Set down the entries below exactly; drop the pictures.

---*---

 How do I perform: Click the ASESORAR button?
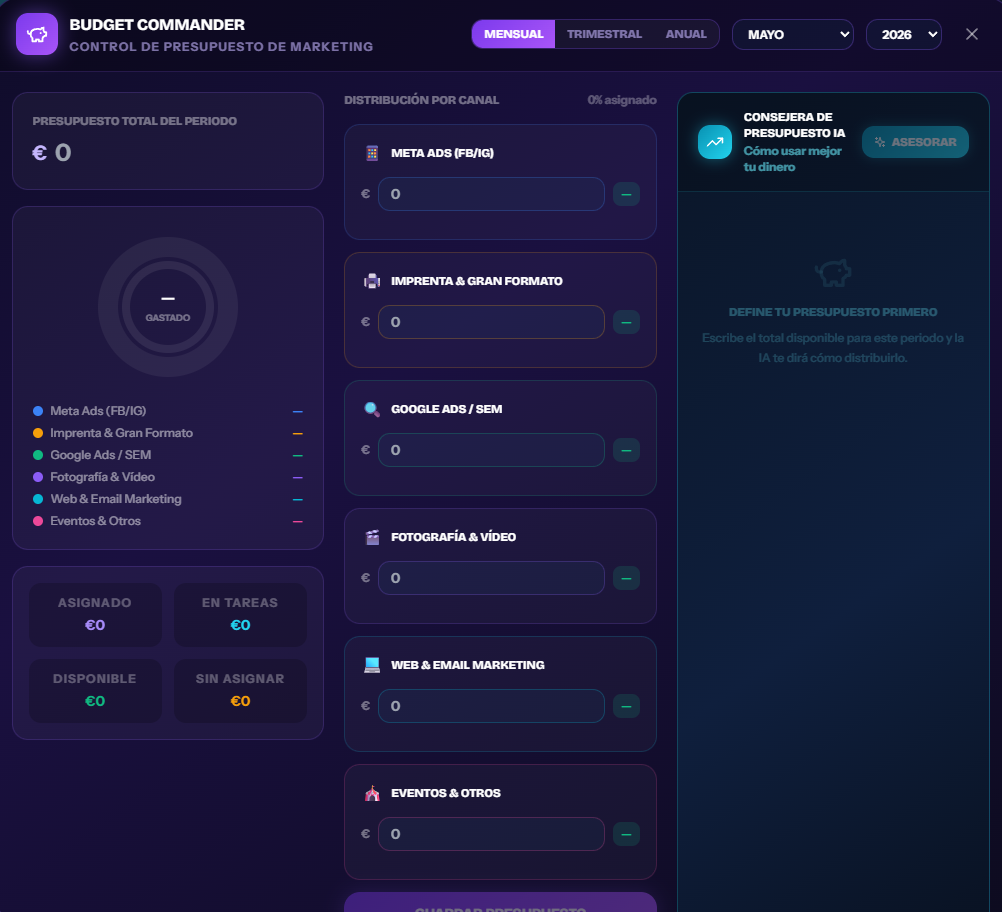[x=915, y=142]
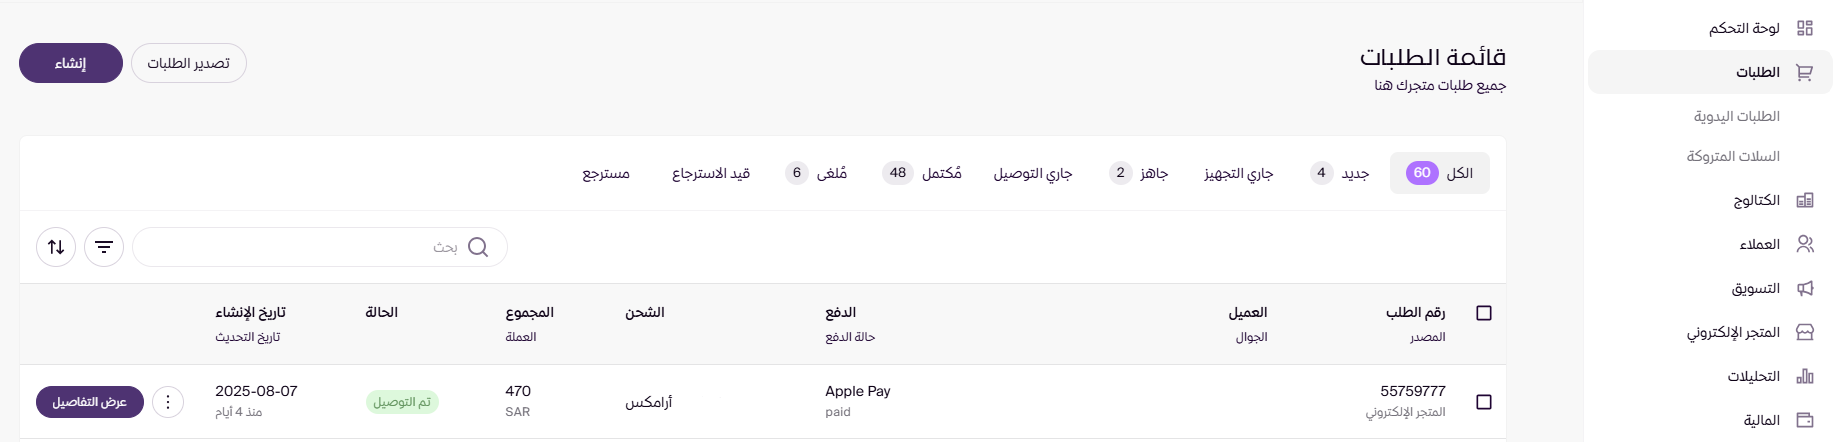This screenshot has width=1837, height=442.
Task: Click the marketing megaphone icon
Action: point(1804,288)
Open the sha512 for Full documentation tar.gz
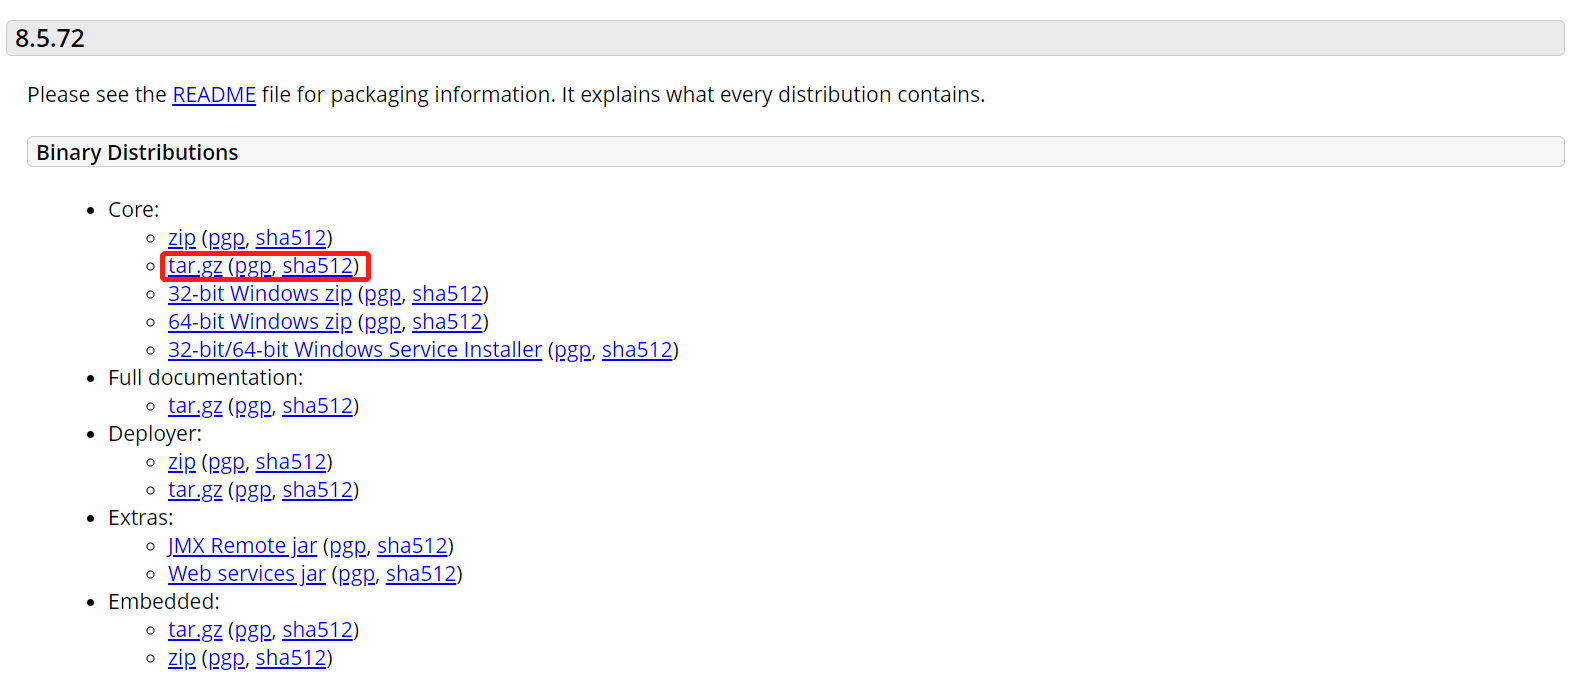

---*---

| Answer section |
 How do I perform: Click the ASESORAR button?
[x=915, y=142]
This screenshot has width=1837, height=442.
Task: Click the marketing megaphone icon
Action: point(1804,288)
Open the sha512 for Full documentation tar.gz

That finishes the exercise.